# WHAT IS BEING ASKED:
The records below need to be repeated exactly, with every picture left out.

# GIVEN RECORDS:
━━━━━━━━━━
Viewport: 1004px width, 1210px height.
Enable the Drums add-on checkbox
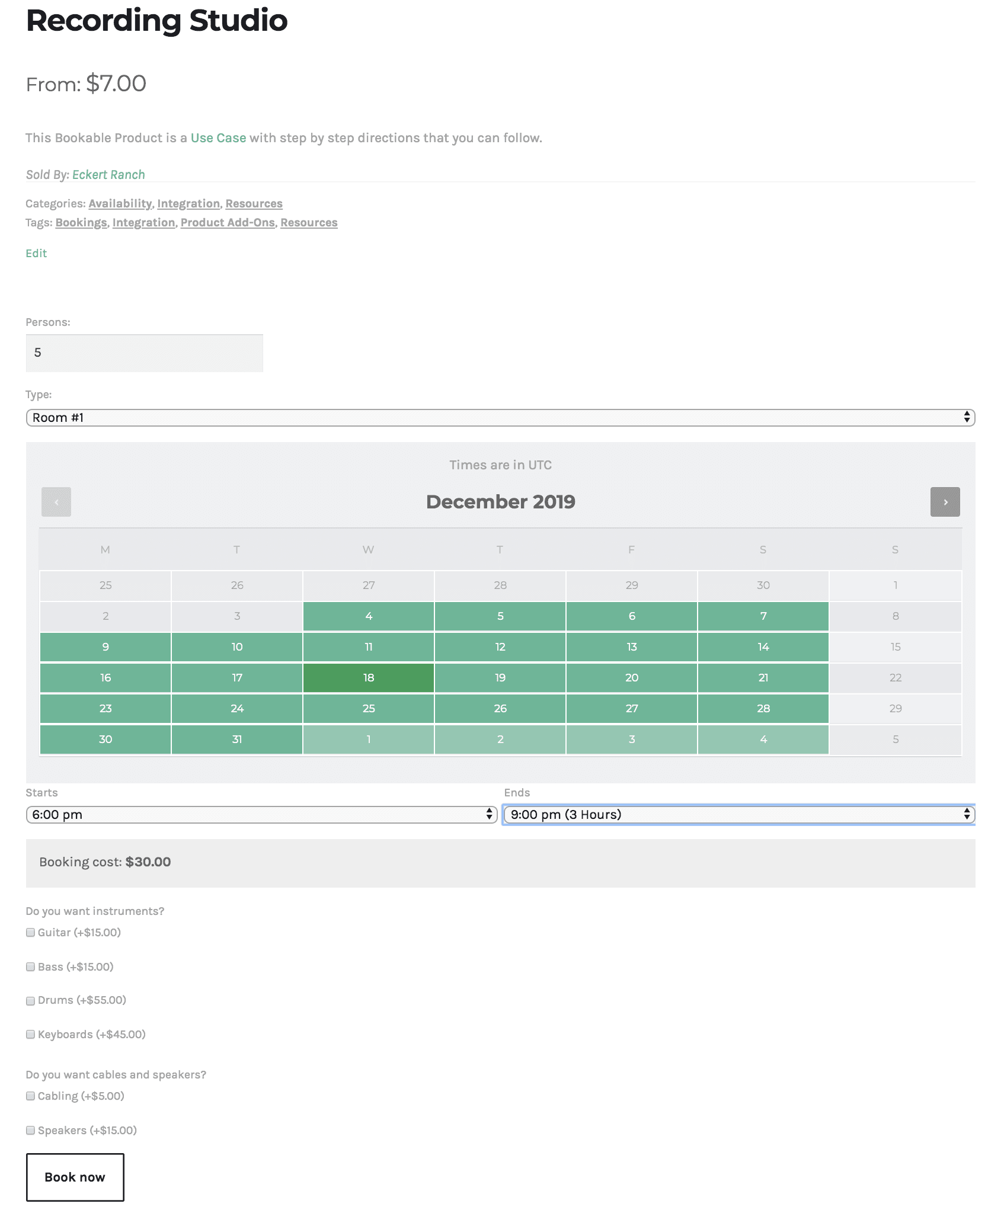tap(30, 1001)
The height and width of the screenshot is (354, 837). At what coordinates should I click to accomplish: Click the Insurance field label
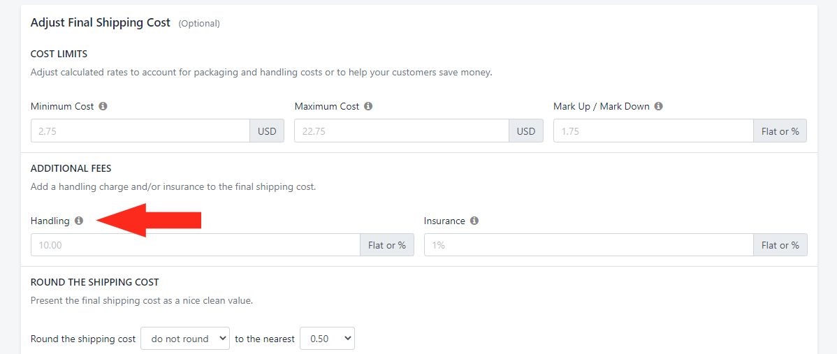click(444, 221)
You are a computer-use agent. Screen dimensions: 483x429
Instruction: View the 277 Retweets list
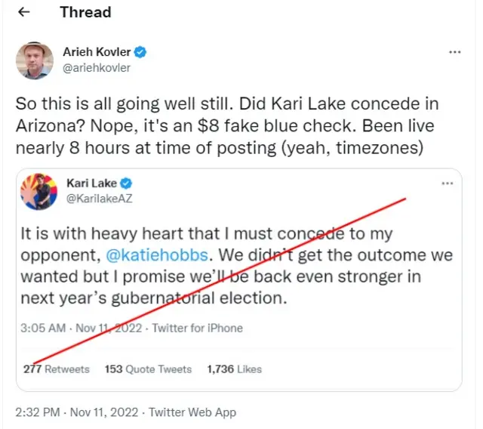coord(56,369)
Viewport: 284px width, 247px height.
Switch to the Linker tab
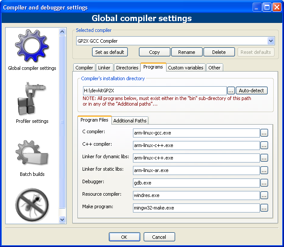pyautogui.click(x=104, y=68)
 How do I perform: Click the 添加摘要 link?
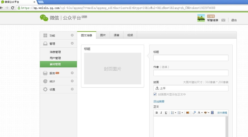coord(159,101)
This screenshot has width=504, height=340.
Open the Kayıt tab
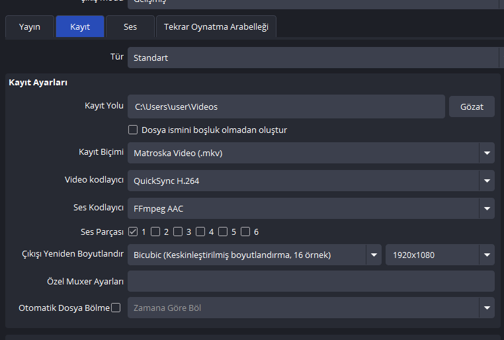point(80,27)
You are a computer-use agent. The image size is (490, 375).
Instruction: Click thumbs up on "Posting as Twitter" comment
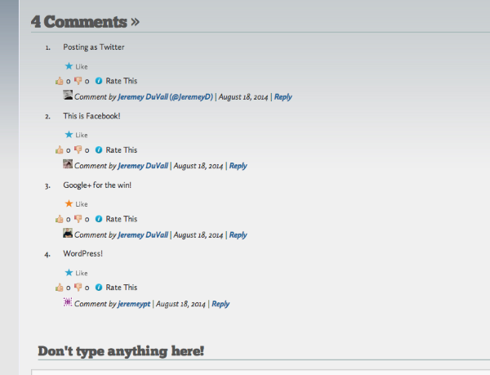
━━━━━━━━━━
# ANSWER FOR THE TASK:
Viewport: 1004px width, 1210px height.
Enable the Drums add-on checkbox
tap(30, 1001)
The height and width of the screenshot is (354, 837). At what coordinates should I click to accomplish: Click the Insurance field label
click(444, 221)
You are a computer-use agent. Screen dimensions: 483x429
Instruction: View the 277 Retweets list
coord(56,369)
Viewport: 284px width, 247px height.
Switch to the Linker tab
pyautogui.click(x=104, y=68)
 How do I perform: Click the 添加摘要 link?
coord(159,101)
This screenshot has width=504, height=340.
Open the Kayıt tab
point(80,27)
You are a computer-use agent. The image size is (490, 375).
Instruction: Click thumbs up on "Posting as Twitter" comment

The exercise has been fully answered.